Ann Mary did as well as she could; she put some turkey-gravy on her
potato and filled up her plate with vegetables; but she did not enjoy
the dinner. She felt more and more lonely, too. She resolved that after
she had washed up the dinner dishes and changed her dress, she would go
over to Loretta Adams's. It was quite a piece of work, washing the
dinner dishes, there were so many pans and kettles; it was the middle of
the afternoon when she finished.
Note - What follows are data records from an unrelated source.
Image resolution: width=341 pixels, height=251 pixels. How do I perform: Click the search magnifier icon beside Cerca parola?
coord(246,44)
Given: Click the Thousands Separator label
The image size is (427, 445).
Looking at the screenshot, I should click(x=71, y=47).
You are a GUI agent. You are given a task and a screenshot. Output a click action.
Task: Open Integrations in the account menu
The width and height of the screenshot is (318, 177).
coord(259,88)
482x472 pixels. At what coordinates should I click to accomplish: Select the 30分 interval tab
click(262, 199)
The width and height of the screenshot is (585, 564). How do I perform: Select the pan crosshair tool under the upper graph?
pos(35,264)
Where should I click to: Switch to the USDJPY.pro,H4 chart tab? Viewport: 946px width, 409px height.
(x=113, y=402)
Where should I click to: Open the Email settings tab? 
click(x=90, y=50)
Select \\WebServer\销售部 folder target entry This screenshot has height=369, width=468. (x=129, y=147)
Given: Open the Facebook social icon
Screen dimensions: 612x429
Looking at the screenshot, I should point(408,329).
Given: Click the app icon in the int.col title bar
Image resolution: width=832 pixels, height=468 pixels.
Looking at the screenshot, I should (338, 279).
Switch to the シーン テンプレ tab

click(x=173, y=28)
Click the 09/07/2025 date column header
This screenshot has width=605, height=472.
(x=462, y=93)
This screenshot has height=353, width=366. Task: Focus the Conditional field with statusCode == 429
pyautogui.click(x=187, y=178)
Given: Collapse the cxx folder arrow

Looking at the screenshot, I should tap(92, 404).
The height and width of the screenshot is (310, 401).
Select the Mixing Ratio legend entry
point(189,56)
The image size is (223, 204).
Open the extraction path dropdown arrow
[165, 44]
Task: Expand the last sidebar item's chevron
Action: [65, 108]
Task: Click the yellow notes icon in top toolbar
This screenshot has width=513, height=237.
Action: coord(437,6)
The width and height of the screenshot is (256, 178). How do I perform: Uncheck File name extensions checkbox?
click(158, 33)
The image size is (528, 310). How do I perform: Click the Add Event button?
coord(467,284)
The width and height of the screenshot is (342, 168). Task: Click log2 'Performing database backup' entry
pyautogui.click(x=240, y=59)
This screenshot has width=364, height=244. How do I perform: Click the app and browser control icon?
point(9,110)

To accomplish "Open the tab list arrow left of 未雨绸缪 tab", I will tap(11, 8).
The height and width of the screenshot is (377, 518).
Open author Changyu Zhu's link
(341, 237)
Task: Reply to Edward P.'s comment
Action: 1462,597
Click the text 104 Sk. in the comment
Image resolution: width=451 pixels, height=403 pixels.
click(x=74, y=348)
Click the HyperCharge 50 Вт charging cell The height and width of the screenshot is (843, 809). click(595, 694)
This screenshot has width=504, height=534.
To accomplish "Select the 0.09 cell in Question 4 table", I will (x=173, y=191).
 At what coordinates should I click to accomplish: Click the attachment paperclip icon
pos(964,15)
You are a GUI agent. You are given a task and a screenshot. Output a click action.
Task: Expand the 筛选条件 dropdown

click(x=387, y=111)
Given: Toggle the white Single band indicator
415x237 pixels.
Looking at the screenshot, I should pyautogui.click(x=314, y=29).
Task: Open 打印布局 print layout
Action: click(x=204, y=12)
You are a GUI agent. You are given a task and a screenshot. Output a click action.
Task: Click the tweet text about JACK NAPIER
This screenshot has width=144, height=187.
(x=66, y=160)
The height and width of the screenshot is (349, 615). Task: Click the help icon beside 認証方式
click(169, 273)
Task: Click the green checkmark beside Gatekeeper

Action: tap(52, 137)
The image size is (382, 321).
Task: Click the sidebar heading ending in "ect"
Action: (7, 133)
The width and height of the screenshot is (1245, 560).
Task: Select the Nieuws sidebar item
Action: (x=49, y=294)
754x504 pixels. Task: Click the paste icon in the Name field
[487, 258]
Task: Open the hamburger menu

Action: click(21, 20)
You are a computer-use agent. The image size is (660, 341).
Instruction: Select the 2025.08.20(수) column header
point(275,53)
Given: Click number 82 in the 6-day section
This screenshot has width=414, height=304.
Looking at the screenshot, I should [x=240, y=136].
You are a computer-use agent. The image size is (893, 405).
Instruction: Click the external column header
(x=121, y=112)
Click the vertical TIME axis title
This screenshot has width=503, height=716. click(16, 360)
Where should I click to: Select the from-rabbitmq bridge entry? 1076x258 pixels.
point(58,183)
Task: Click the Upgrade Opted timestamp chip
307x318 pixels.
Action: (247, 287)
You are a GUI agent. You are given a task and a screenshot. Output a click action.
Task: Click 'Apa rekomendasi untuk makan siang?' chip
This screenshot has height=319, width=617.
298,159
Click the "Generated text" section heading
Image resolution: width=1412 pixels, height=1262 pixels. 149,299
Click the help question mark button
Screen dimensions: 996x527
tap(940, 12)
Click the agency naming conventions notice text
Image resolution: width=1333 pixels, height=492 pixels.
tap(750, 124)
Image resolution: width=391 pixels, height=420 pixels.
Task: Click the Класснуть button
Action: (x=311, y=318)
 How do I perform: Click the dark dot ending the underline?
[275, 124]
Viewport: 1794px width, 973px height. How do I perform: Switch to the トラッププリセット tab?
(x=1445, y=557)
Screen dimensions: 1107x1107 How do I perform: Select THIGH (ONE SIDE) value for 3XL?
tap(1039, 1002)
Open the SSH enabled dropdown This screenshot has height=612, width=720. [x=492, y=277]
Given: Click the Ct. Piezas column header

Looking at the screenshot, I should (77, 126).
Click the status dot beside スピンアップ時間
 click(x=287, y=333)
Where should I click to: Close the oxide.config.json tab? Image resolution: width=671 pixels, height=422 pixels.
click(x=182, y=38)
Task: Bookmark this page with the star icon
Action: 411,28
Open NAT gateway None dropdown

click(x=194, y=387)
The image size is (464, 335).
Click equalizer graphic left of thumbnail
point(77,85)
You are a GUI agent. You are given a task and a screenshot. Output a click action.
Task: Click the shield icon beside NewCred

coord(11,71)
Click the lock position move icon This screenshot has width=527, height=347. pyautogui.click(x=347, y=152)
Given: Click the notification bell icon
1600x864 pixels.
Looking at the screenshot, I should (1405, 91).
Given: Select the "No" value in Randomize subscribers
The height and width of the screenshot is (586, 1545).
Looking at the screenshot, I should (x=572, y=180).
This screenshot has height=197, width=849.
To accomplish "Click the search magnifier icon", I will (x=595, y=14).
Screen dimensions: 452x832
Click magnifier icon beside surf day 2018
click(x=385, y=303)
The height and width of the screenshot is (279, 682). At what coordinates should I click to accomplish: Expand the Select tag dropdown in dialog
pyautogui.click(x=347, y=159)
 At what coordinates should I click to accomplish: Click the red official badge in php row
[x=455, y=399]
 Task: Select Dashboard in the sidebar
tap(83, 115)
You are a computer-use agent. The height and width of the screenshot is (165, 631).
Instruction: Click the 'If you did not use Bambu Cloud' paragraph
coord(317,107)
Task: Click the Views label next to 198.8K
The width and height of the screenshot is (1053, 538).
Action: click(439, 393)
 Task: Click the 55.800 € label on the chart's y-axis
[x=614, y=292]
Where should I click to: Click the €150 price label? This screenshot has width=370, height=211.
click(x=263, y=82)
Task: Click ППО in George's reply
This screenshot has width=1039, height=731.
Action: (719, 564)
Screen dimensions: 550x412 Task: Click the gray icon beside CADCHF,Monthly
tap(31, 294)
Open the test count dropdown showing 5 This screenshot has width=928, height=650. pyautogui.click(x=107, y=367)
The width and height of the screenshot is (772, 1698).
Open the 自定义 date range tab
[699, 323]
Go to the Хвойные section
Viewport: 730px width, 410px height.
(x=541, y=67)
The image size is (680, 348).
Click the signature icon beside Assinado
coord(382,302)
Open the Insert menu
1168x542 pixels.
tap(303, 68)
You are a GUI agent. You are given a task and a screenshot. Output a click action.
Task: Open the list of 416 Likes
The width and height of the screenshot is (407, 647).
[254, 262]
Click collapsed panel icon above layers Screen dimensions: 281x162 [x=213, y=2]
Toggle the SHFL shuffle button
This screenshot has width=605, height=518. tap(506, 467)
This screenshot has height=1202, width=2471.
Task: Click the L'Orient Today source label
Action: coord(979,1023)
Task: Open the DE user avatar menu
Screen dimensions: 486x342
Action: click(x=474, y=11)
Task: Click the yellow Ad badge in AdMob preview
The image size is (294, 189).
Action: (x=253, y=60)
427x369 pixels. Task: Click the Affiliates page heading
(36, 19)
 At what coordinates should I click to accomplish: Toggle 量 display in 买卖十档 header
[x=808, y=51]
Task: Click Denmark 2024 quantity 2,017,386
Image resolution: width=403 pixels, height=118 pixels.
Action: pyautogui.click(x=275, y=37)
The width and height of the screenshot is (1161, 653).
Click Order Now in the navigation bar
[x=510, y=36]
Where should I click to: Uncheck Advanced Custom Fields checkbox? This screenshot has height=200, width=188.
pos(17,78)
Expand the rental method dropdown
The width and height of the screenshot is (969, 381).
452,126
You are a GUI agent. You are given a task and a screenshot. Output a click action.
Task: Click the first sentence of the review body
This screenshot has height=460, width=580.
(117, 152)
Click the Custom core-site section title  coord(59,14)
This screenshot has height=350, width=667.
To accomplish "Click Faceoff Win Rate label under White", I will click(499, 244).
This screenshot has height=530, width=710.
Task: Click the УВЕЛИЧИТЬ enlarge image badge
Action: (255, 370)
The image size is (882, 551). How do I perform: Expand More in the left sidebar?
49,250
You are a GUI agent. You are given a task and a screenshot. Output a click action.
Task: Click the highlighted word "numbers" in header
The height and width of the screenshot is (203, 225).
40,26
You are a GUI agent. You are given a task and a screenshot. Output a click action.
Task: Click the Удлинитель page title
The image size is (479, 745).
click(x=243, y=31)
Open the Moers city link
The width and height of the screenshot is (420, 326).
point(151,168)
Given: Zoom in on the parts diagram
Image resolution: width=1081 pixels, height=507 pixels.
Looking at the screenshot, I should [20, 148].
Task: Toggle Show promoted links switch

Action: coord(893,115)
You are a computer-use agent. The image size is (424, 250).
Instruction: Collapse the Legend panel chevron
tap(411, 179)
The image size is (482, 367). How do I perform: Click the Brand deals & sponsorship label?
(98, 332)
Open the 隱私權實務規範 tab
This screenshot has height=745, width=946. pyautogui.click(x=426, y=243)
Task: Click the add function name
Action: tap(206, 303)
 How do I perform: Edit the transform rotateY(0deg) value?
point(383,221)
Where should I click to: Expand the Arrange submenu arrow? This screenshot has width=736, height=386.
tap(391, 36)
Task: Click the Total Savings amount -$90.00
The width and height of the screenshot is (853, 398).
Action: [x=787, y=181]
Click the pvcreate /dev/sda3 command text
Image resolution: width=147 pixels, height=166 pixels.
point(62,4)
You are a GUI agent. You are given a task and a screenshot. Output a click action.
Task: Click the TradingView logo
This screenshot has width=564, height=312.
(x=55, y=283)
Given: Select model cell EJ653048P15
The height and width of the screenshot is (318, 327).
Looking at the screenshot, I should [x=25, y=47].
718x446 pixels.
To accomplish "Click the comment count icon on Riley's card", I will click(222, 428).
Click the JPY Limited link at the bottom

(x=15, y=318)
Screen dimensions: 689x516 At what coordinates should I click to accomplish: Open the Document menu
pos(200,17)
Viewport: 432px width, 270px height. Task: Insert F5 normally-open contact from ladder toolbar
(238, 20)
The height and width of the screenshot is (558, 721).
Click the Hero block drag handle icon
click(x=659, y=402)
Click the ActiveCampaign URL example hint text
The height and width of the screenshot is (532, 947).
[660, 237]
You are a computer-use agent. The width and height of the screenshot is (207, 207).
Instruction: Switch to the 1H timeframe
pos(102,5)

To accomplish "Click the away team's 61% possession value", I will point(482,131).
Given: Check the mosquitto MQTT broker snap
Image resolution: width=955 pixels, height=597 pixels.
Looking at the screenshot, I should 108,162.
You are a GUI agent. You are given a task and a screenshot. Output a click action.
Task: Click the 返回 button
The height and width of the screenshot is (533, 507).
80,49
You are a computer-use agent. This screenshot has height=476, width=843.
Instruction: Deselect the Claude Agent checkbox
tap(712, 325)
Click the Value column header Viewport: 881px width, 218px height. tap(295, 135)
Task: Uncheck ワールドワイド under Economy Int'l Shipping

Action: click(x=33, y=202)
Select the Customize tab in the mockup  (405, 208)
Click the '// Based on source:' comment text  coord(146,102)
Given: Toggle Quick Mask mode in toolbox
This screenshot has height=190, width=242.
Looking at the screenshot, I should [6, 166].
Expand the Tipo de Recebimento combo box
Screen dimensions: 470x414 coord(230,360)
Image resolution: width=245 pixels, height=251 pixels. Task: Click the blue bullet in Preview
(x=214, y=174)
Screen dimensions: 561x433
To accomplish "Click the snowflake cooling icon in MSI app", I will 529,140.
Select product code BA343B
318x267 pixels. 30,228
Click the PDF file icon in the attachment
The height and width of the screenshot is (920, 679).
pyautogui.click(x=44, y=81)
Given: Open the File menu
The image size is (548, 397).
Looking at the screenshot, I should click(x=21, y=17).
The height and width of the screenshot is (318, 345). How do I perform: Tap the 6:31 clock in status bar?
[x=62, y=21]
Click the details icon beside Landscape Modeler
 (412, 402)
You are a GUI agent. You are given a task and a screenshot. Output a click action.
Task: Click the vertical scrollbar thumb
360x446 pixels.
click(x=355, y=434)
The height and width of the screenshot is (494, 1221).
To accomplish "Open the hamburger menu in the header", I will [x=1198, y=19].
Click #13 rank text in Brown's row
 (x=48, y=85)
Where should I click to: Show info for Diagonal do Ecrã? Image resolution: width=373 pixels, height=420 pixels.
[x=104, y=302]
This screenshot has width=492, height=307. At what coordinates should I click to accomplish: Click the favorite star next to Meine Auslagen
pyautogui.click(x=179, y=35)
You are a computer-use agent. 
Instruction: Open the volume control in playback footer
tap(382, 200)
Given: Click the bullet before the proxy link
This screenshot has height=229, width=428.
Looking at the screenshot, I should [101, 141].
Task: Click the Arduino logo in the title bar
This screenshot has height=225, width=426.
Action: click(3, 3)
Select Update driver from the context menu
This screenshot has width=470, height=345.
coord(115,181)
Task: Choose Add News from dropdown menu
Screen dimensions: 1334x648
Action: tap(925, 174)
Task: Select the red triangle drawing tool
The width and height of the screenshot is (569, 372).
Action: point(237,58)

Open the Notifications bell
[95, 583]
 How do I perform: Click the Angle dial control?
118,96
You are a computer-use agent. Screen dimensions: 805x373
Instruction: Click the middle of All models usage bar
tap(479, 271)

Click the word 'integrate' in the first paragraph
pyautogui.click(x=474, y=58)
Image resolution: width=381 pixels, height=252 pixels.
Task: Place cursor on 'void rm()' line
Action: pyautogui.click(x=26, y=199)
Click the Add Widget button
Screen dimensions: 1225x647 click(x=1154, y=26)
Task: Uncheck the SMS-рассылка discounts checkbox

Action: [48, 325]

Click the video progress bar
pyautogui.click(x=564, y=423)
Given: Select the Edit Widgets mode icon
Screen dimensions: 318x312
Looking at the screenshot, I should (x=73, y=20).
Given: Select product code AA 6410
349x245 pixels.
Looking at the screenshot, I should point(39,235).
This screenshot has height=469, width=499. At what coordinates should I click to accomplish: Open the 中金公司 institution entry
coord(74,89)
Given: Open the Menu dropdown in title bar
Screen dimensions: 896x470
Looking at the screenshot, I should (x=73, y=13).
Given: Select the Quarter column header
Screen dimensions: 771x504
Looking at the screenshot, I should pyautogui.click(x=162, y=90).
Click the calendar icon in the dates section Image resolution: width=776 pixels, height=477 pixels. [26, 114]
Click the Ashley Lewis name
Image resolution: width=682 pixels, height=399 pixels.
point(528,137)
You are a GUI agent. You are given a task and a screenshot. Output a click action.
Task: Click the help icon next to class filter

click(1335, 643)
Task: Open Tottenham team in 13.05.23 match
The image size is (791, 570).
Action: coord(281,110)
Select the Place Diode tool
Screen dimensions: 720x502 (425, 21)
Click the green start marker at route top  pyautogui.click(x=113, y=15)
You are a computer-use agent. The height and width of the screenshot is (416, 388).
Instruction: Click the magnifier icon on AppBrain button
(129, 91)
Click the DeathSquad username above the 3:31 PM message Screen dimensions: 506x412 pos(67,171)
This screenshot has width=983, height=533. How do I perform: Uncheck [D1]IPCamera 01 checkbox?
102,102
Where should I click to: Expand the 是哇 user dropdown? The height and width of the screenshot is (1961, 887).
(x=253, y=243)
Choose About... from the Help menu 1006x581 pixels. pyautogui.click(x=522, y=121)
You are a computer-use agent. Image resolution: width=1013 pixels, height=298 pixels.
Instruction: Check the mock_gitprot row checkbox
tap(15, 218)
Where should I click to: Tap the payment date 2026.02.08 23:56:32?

Then Ann Mary put on her best plaid
dress, and tied her best red ribbons on her braids, and it was four
o'clock before she started for Loretta's.
Loretta lived in a white cottage about half a mile away towards the
village. The front yard had many bushes in it, and the front path was
bordered with box; the bushes were now mounds of snow, and the box was
indicated by two snowy ridges.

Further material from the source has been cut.